## CHALLENGE A
Count how many lines in the entries below contain the string "Click", and reply with that number only.

## DOCUMENT EXCERPT
◇ ◇ ◇ ◇ ◇ ◇ ◇

Travel

The Gross and Bizarre Stuff People Do in Rental Cars

Car rental job
Daniel Fishel/Thrillist

Less stressful than airport security -- and the whole shitshow process of flying in general -- but waaay less enjoyable than arriving at your destination, the rental car counter is vacation limbo. You watch the kid in the polyester vest’s mouth move, sign on a few lines, and try to get the hell out of there as fast as possible. The clock's a-ticking on your Paid Time Off.

Perhaps this explains why people think it’s totally chill to treat rental cars with only slightly more reverence than a public toilet. Used condoms and half-eaten meatballs are among the tamer things that have been found in returned cars. We talked to a pair of former rental car agents, Allison and Chris, and after a combined nine years of experience, they’ve seen every form of fast-food bag, firearm, and sexual detritus that travelers are capable of discarding in a moderately priced sedan. Submitted here are their most egregious examples of vehicular abuse. Get ready to learn why the rental business calls it the “ass tray.”

Drugs in rental cars
Daniel Fishel/Thrillist

People do a lot of drugs in rental cars

Chris: I think if you’re coming to town and you know you’re going to do a lot of coke on your visit, maybe you want a rental car so if a cop busts you you can blame it on whoever had the car before you, and blame it on us for not cleaning the car? I’ve heard stories like that. You could also just take a cab. But some people are really worried about about appearances, I guess.

But yeah, empty coke vials rolled under the seat and the mats every weekend. Only once was there ever a needle, which scared me more than anything, because that you could stick yourself so easily if you’re cleaning the car and don’t know it’s there.

◇ ◇ ◇ ◇ ◇ ◇ ◇

## DATA ENTRIES
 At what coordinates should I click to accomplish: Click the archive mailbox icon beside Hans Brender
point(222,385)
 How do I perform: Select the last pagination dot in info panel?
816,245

◇ ◇ ◇ ◇ ◇ ◇ ◇

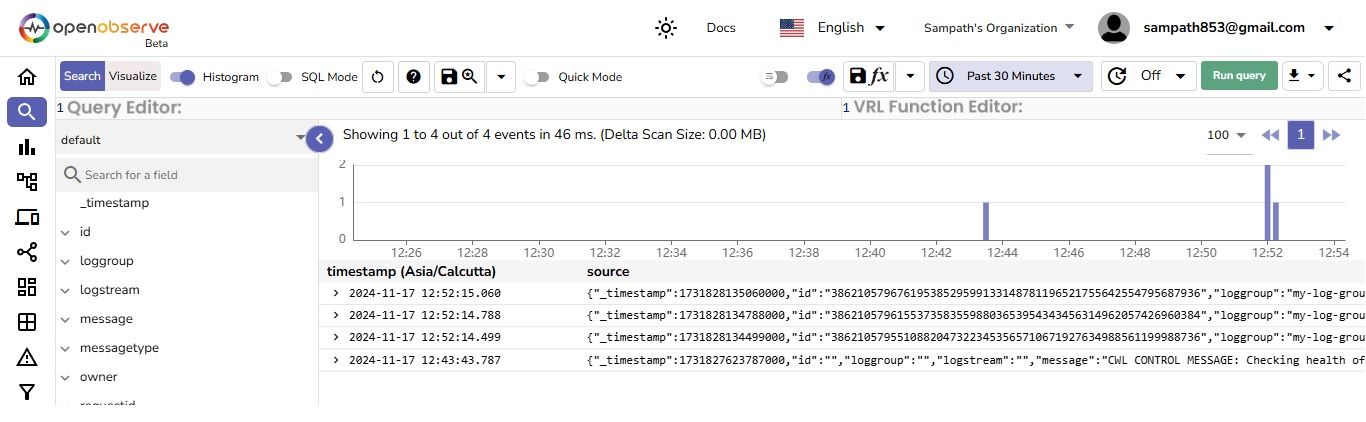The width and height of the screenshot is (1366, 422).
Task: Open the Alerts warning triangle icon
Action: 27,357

◇ ◇ ◇ ◇ ◇ ◇ ◇

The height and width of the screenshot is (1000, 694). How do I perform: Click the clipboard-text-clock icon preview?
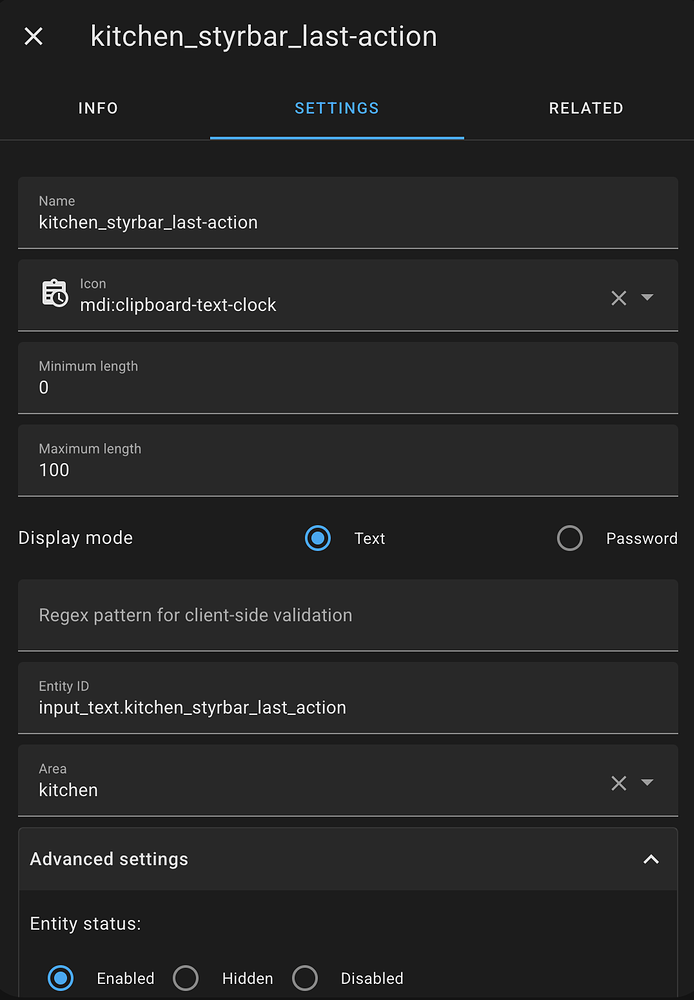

◇ ◇ ◇ ◇ ◇ ◇ ◇

## CHALLENGE B
Transcribe the passage of the rental car article starting at "People do a" and ending at "appearances, I guess.".

## RIGHT ANSWER A
2

## RIGHT ANSWER B
People do a lot of drugs in rental cars

Chris: I think if you’re coming to town and you know you’re going to do a lot of coke on your visit, maybe you want a rental car so if a cop busts you you can blame it on whoever had the car before you, and blame it on us for not cleaning the car? I’ve heard stories like that. You could also just take a cab. But some people are really worried about about appearances, I guess.